RAMALLAH, Monday, April 28, 2020 (WAFA) – Premier Mohammad Shtayyeh yesterday stated that the declining revenues have dealt a staggering blow to the Palestinian Authority’s budget following the novel coronavirus crisis.
Speaking in the evening daily briefing of the COVID-19 state of emergency, Shtayyeh stated that the novel coronavirus pandemic exacerbated the economic situation, and caused the Palestinian Authority’s (PA) treasury to decline, which increased the budget deficit to about USD $1.4 billion.
“The most significant blow hit the treasury of the Authority from which we pay our financial obligations. The local revenues and clearance revenues declined due to the decrease in the total demand and the decline in sales and production sectors,” he announced.
“The Palestinian budget deficit has become about $1.4 billion (including with the expected donor funds). The predictions are close (per international, local, and government reports) regarding the losses of our national economy and GDP, which amounts to 20% until the end of the year, about $ 3.2 billion,” he added.
Shtayyeh’s government has adopted without delay an austerity emergency budget, and attempted to the deficit.
Touching upon the government’s efforts to fight poverty, Shtayyeh said that the government added 11,000 new families to the list of families receiving social allowance payments and would provide financial assistance to some 40,000 unemployed workers in the West Bank and the besieged Gaza Strip.
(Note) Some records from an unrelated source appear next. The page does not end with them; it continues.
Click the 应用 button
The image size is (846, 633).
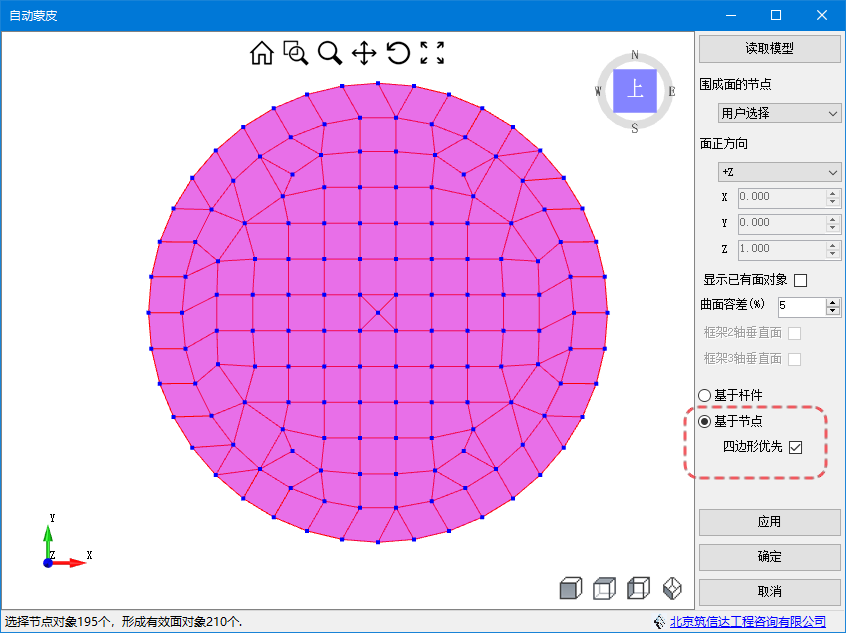[x=769, y=522]
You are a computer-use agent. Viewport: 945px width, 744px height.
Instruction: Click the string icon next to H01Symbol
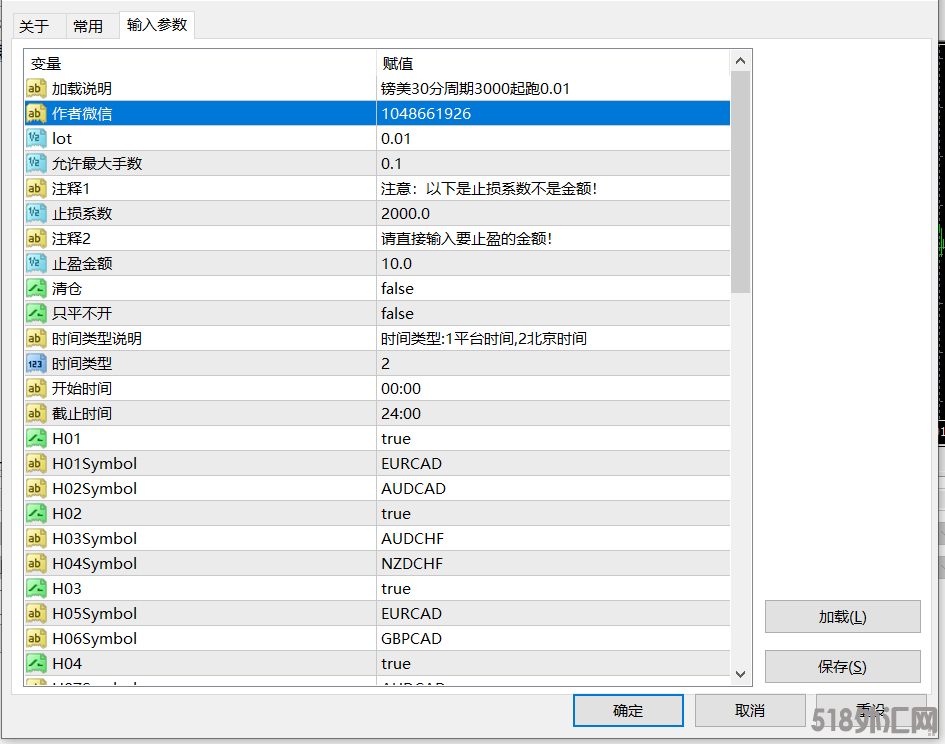coord(36,464)
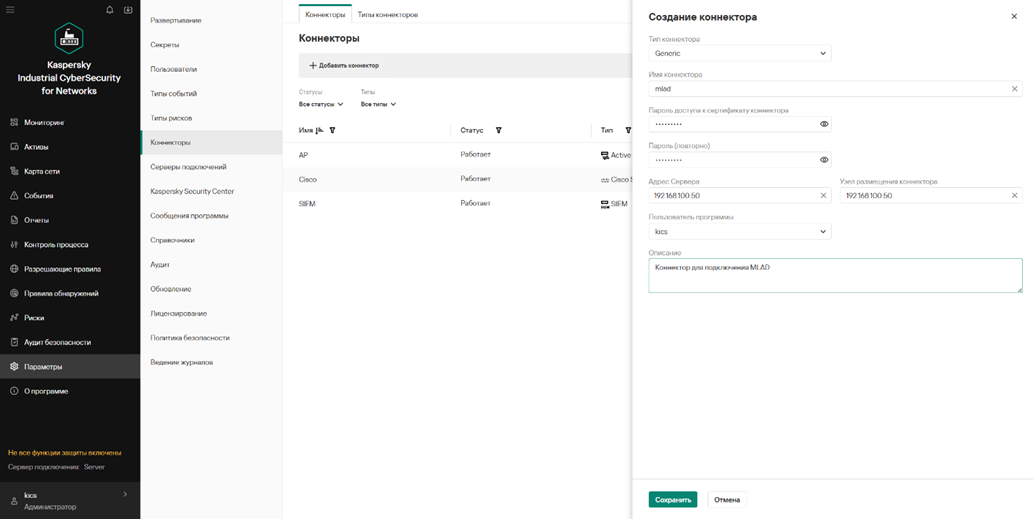Image resolution: width=1033 pixels, height=519 pixels.
Task: Clear the Адрес Сервера field with X
Action: pos(823,196)
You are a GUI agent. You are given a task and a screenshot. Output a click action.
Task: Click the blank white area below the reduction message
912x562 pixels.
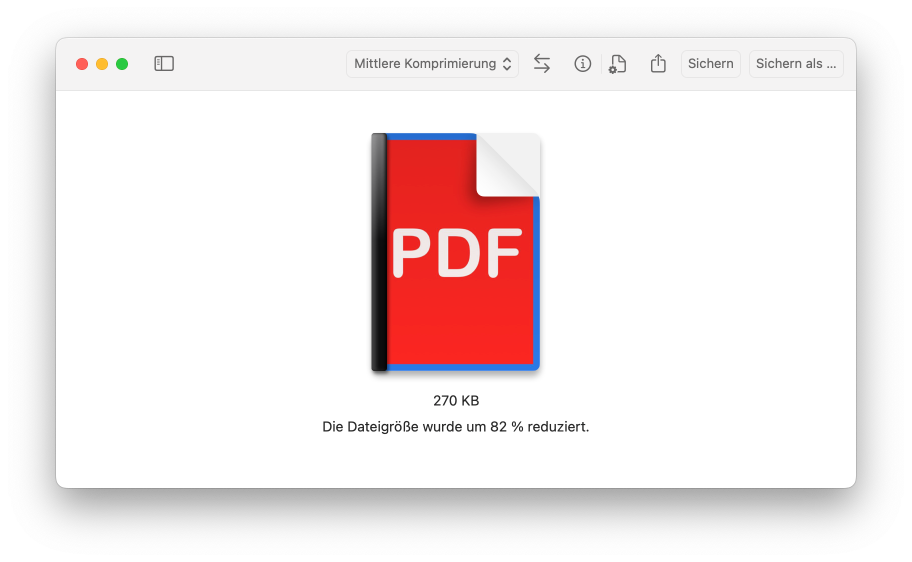pos(456,462)
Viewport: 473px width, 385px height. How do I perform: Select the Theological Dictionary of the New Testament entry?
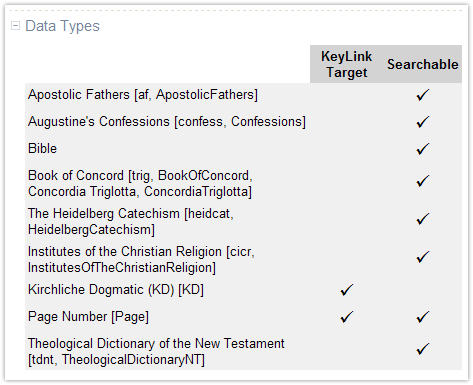click(156, 351)
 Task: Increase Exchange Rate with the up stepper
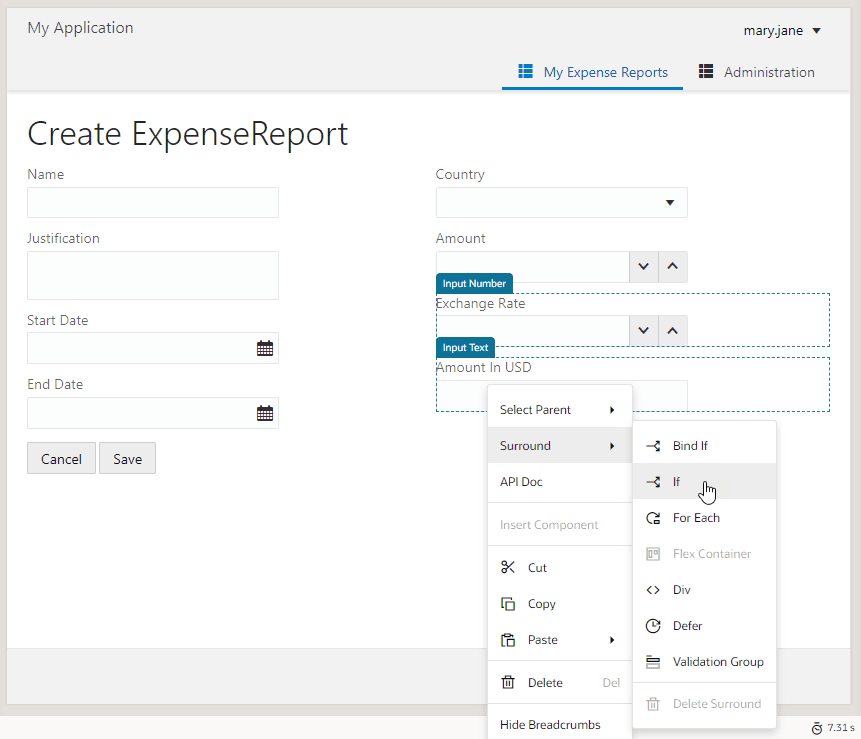pos(673,331)
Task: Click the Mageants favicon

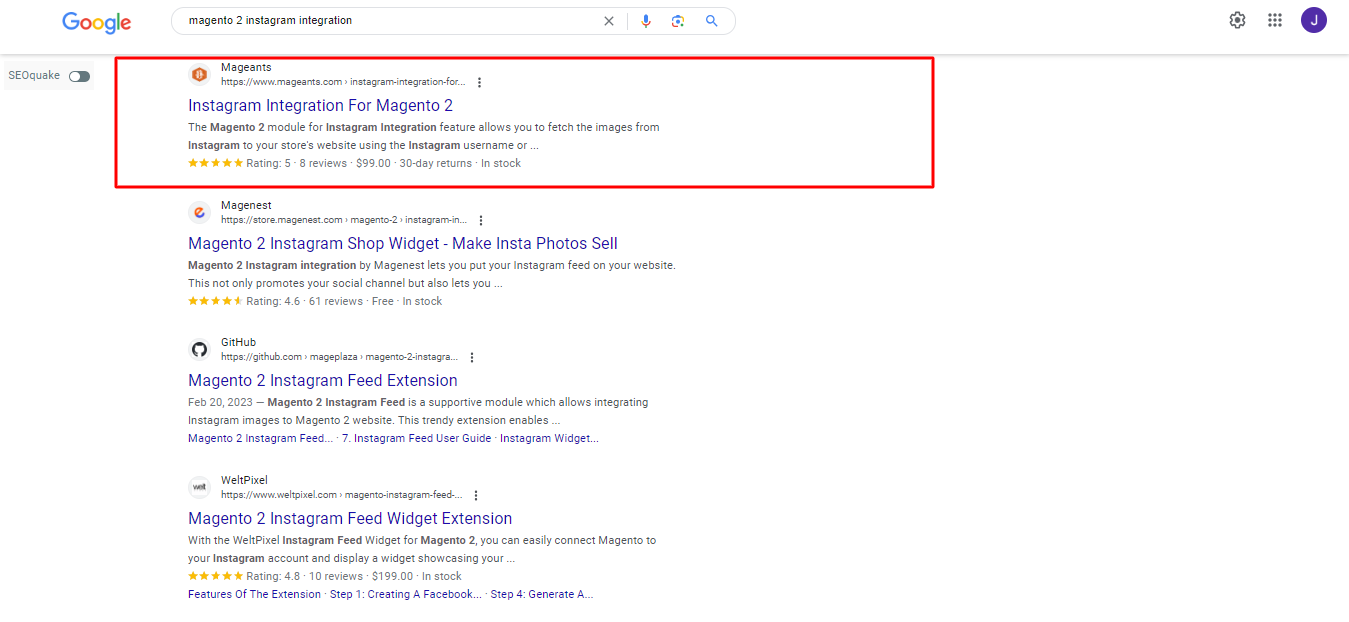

“To enable more families to withstand the current situation, we will add 9 thousand new families next month. The total number of families receiving financial assistance will reach 125 thousand families, the vast majority of them is in the Gaza Strip,” he elaborated.
He urged the private sector to contribute to the national fund, Waqfet Izz, to help the government address the economic repercussions of the crisis, and noted that President Mahmoud Abbas announced the allocation of $300 million fund as part of an economy recovery plan for small and medium-sized enterprises that are impacted by the crisis.
He rejected Israel’s decision to deduct NIS 450 million ($128 million) of the Palestinian Authority’s tax revenues in addition to the deduction of NIS 650 million the last year.
“This measure is nothing but theft and real piracy of our money and resources. It puts us in a challenging financial situation and adds to our budget deficit. This means that Israel annually deducts one billion and 130 million NIS from our money,” he said.
“We will file complaints to international courts against this procedure and demand that the Israeli side stop all its measures,” he added in this regard.
He also condemned Israel’s illegal plan to apply sovereignty over, or in other words to annex, the Jordan Valley and the illegal colonial settlements in the occupied West Bank, and stressed that this plan, among other measures, such as home demolitions and arrests, “all aim at one thing: to hit hard and weaken the Palestinian institutions and to undermine the possibility of a Palestinian state in the future.”
He welcomed the European Union’s position and the positions of Arab and friendly countries in rejecting the Israeli illegal annexation plan.